• _Data for processing_:
************
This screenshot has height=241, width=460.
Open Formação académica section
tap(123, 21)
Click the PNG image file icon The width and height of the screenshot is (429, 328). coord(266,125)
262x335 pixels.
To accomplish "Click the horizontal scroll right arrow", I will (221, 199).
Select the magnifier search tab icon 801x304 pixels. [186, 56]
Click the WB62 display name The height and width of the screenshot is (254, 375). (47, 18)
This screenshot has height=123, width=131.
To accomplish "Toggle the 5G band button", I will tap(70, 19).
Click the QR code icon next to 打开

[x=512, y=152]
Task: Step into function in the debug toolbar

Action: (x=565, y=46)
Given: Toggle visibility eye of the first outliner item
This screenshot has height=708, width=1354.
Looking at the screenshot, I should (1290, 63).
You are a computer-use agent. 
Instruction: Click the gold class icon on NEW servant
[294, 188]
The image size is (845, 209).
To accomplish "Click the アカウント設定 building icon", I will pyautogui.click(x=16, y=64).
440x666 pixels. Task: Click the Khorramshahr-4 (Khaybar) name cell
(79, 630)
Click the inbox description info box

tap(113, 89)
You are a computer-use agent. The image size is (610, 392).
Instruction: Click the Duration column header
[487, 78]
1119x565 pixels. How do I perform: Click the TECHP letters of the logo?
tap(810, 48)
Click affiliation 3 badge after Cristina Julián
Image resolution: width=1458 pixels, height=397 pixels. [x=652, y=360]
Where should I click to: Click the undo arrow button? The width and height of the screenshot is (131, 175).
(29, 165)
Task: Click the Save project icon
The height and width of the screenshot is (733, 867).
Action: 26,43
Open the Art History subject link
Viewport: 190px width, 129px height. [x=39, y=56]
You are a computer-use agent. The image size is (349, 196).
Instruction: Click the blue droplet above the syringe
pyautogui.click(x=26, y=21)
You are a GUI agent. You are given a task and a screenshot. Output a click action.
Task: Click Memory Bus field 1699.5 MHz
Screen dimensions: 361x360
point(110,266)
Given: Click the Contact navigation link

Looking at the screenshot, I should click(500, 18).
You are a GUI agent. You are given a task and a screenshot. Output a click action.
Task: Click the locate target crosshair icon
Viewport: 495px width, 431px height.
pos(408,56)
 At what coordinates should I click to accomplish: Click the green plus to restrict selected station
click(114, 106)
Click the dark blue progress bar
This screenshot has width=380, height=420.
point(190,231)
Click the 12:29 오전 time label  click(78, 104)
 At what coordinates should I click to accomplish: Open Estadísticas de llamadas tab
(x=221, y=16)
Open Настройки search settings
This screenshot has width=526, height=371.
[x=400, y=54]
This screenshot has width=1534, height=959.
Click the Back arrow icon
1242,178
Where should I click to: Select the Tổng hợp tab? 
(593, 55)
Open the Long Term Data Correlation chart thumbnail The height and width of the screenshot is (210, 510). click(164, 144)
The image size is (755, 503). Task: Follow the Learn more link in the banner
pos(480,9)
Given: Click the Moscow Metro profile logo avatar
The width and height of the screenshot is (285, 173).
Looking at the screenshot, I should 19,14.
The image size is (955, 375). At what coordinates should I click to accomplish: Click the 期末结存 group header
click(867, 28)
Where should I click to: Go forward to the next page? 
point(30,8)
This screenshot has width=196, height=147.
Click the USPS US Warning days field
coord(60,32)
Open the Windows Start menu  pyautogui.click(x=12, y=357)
************
• _Work instructions_:
Line by line, return the whole listing without a single difference.

• _Your solution_:
This screenshot has height=241, width=460.
Open Formação académica section
tap(123, 21)
Click the PNG image file icon The width and height of the screenshot is (429, 328). coord(266,125)
262x335 pixels.
To accomplish "Click the horizontal scroll right arrow", I will (221, 199).
Select the magnifier search tab icon 801x304 pixels. [186, 56]
Click the WB62 display name The height and width of the screenshot is (254, 375). (47, 18)
This screenshot has height=123, width=131.
To accomplish "Toggle the 5G band button", I will tap(70, 19).
Click the QR code icon next to 打开

[x=512, y=152]
Task: Step into function in the debug toolbar

Action: (x=565, y=46)
Given: Toggle visibility eye of the first outliner item
This screenshot has height=708, width=1354.
Looking at the screenshot, I should (1290, 63).
You are a computer-use agent. 
Instruction: Click the gold class icon on NEW servant
[294, 188]
The image size is (845, 209).
To accomplish "Click the アカウント設定 building icon", I will pyautogui.click(x=16, y=64).
440x666 pixels. Task: Click the Khorramshahr-4 (Khaybar) name cell
(79, 630)
Click the inbox description info box

tap(113, 89)
You are a computer-use agent. The image size is (610, 392).
Instruction: Click the Duration column header
[487, 78]
1119x565 pixels. How do I perform: Click the TECHP letters of the logo?
tap(810, 48)
Click affiliation 3 badge after Cristina Julián
Image resolution: width=1458 pixels, height=397 pixels. [x=652, y=360]
Where should I click to: Click the undo arrow button? The width and height of the screenshot is (131, 175).
(29, 165)
Task: Click the Save project icon
The height and width of the screenshot is (733, 867).
Action: 26,43
Open the Art History subject link
Viewport: 190px width, 129px height. [x=39, y=56]
You are a computer-use agent. The image size is (349, 196).
Instruction: Click the blue droplet above the syringe
pyautogui.click(x=26, y=21)
You are a GUI agent. You are given a task and a screenshot. Output a click action.
Task: Click Memory Bus field 1699.5 MHz
Screen dimensions: 361x360
point(110,266)
Given: Click the Contact navigation link

Looking at the screenshot, I should click(500, 18).
You are a GUI agent. You are given a task and a screenshot. Output a click action.
Task: Click the locate target crosshair icon
Viewport: 495px width, 431px height.
pos(408,56)
 At what coordinates should I click to accomplish: Click the green plus to restrict selected station
click(114, 106)
Click the dark blue progress bar
This screenshot has width=380, height=420.
point(190,231)
Click the 12:29 오전 time label  click(78, 104)
 At what coordinates should I click to accomplish: Open Estadísticas de llamadas tab
(x=221, y=16)
Open Настройки search settings
This screenshot has width=526, height=371.
[x=400, y=54]
This screenshot has width=1534, height=959.
Click the Back arrow icon
1242,178
Where should I click to: Select the Tổng hợp tab? 
(593, 55)
Open the Long Term Data Correlation chart thumbnail The height and width of the screenshot is (210, 510). click(164, 144)
The image size is (755, 503). Task: Follow the Learn more link in the banner
pos(480,9)
Given: Click the Moscow Metro profile logo avatar
The width and height of the screenshot is (285, 173).
Looking at the screenshot, I should 19,14.
The image size is (955, 375). At what coordinates should I click to accomplish: Click the 期末结存 group header
click(867, 28)
Where should I click to: Go forward to the next page? 
point(30,8)
This screenshot has width=196, height=147.
Click the USPS US Warning days field
coord(60,32)
Open the Windows Start menu  pyautogui.click(x=12, y=357)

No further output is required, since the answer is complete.